Your objective: Please reproduce the rows below verbatim, from the first row through the line containing "coord(31,28)".

Data rows:
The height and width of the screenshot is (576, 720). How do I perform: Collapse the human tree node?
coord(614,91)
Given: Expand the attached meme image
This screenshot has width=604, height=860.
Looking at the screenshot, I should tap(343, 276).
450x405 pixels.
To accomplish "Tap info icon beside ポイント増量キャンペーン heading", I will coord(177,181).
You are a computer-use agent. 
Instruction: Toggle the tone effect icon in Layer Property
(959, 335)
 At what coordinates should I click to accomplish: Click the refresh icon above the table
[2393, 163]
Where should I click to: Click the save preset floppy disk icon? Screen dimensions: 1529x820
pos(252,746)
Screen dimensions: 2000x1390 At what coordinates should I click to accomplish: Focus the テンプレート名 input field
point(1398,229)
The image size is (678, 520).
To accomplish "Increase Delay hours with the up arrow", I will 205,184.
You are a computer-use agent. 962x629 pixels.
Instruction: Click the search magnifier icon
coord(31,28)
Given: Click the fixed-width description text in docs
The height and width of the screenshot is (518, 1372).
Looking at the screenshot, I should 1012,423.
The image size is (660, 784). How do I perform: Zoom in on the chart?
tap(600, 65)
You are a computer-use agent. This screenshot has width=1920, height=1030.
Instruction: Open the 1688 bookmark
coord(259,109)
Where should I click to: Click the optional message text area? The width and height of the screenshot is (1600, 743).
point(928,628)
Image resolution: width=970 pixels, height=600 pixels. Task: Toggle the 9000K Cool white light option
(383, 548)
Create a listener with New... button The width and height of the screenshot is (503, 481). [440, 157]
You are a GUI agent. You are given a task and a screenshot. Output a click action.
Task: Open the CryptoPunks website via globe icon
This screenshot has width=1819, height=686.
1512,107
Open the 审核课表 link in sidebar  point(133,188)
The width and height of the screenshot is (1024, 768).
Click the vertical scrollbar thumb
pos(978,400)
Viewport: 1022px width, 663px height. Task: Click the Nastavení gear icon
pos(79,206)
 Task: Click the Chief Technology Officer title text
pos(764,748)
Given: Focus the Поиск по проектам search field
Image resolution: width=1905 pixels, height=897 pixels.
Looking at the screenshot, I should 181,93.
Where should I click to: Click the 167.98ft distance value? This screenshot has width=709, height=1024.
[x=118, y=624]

Answer for the task:
The height and width of the screenshot is (576, 720). How do I perform: Collapse the human tree node?
coord(614,91)
Given: Expand the attached meme image
This screenshot has width=604, height=860.
Looking at the screenshot, I should tap(343, 276).
450x405 pixels.
To accomplish "Tap info icon beside ポイント増量キャンペーン heading", I will coord(177,181).
You are a computer-use agent. 
Instruction: Toggle the tone effect icon in Layer Property
(959, 335)
 At what coordinates should I click to accomplish: Click the refresh icon above the table
[2393, 163]
Where should I click to: Click the save preset floppy disk icon? Screen dimensions: 1529x820
pos(252,746)
Screen dimensions: 2000x1390 At what coordinates should I click to accomplish: Focus the テンプレート名 input field
point(1398,229)
The image size is (678, 520).
To accomplish "Increase Delay hours with the up arrow", I will 205,184.
You are a computer-use agent. 962x629 pixels.
Instruction: Click the search magnifier icon
coord(31,28)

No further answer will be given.